In yesterday’s post, there was one huge, glaring issue:  It completely ignored internationalization (or i18n in “internet-lingo”).

The first problem occurs in the very first line of the routine:

                  if (string1.Length != string2.Length)

The problem is that two strings can be equal, even if their lengths aren’t equal!   My favorite example of this is the German sharp-s character, which is used in the German word straße.  The length of straße is 6 characters, and the length of the upper case form of the word (STRASSE) is 7 characters.  These strings are considered as equal in German, even though the lengths don’t match.

The next problem occurs 2 lines later:

                  string upperString1 = string1.ToUpper();

                  string upperString2 = string2.ToUpper();

The call to ToUpper() doesn’t specify a culture.  Without a specific culture, String.ToUpper uses the current culture, which may or may not be the culture that created the string.  This can create some truly unexpected results, like the way that Turkish treats the letter “I” as Tim Sneath pointed out in this article. 

Even if you call String.ToUpper() BEFORE making the length check, it’s still not correct.  If you call String.ToUpper() on an sharp-s character, you get a sharp-s character.  So the lengths of the string don’t change when you upper case them.

The good news is that the .Net framework specifies a culture neutral language, System.Globalization.CultureInfo.InvariantCulture.  The invariant culture is similar to the English language, but it’s not associated with any region, so the rules are consistent regardless of the current UI culture.  This allows you to avoid the security bug that Tim pointed out in his article, and allows you to have deterministic results.  This is particularly important if you’re comparing strings against constants (like if you’re checking arguments to a function).  If you call String.Compare(userString, “file:”, true) without specifying the locale, then as Tim pointed out, if the userString contains one of the Turkish ‘I’ characters, you won’t match correctly.  If you use the invariant culture you will.

As an interesting piece of trivia that I learned while writing the test app for this ‘blog entry, if you use System.String.Compare(“straße”, “STRASSE”, true, System.Globalization.CultureInfo.InvariantCulture), it returns TRUE J.

Btw, in case it wasn’t obvious, the exact same issue exists in unmanaged code (I chose managed code for the example because it was simpler).  If you use lstrcmpi to compare two strings, you’ll have exactly the same internationalization problem.  The lstrcmpi routine will compare strings in the system locale, which is not likely to be the locale you want.  To get the invariant locale, you want to use CompareStringW specifying the LOCALE_INVARIANT locale and NORM_IGNORECASE.  Please note that LOCALE_INVARIANT isn’t described on the CompareString API page, it’s documented in the table of language identifiers or in the MAKESORTLCID macro documentation.

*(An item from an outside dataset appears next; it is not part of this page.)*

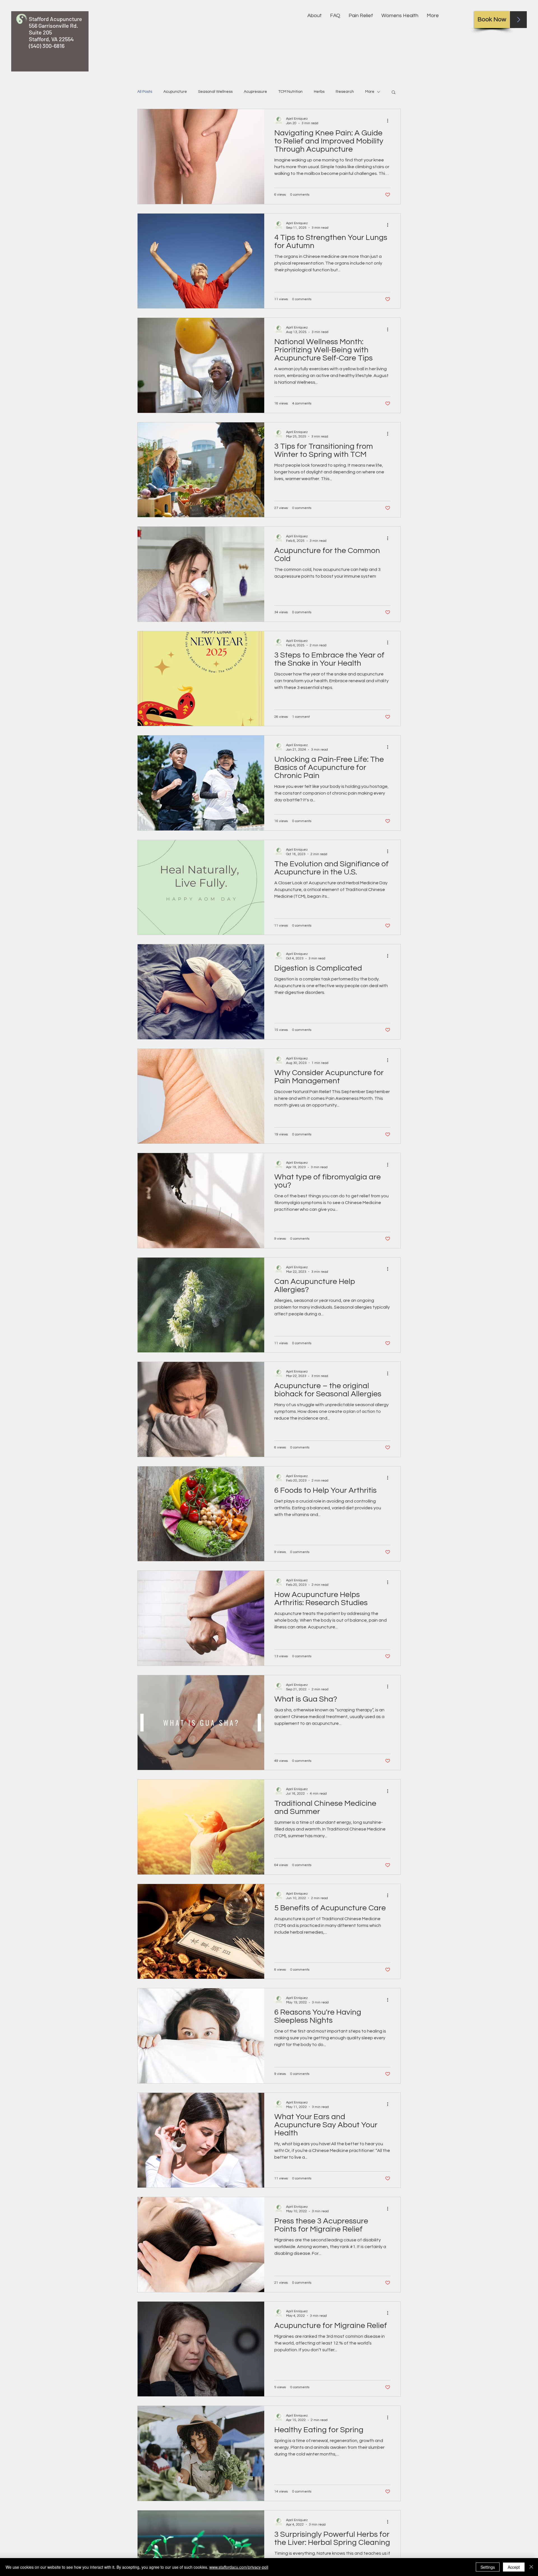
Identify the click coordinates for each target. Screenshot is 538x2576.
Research (345, 92)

The bottom line: Internationalization is HARD.  You can follow some basic rules to make yourself safe, but… 

Now for kudos:

Francois’ answer was the most complete of the responses in the forum, he correctly pointed out that my routine compares only codepoints (the individual characters) and not the string.   He also picked up on the culture issue.

Mike Dunn’s answer was the first to pick up on the first error, he correctly realized that you can’t do the early test to compare lengths.

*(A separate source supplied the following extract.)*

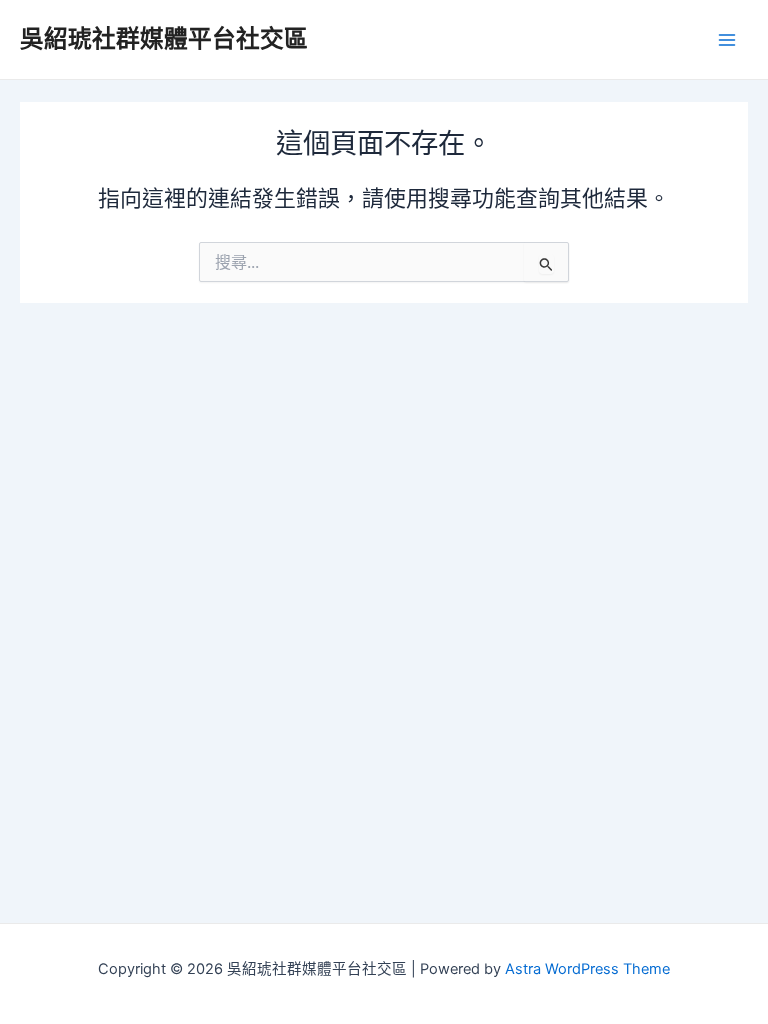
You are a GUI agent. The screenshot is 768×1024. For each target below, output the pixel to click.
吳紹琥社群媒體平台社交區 (164, 38)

Carlos pointed out the issue of characters that form ligatures, like the Unicode Combining Diacritical characters (props to charmap for giving me the big words that people use to describe things).  The sharp-s character is another example.  In English, the ligatures used for fi, fl, ff, and ffi are also another example of combining characters (Unicode doesn’t appear to have defined these ligatures btw; they appear in the private use area of some system fonts however).

Anon pointed out the Turkish i/I issue.

Sebastien Lambla pointed out the issue of invariant cultures explicitly.

Non issues:

Several readers pointed out that I don’t check parameters for null.  That was intentional (ok, not really, but I don’t think it’s wrong).  In my mind, passing null strings from the caller is an error on the part of the caller, and the only reasonable answer is for the routine to throw an exception.  Checking the parameters for null allows me to throw a different exception.  It’s also that the routine could be defined that a non null string compared with a null string was inequal, but that’s not what I chose (this is fundamentally stricmp()).

Also, some people believed that the string comparison routine should ignore whitespace, I’m not sure where that came from J.

Edit: Fixed stupid typo in the length of german strings.  I can't count :)

Edit2: tis->this.  It's not a good day :)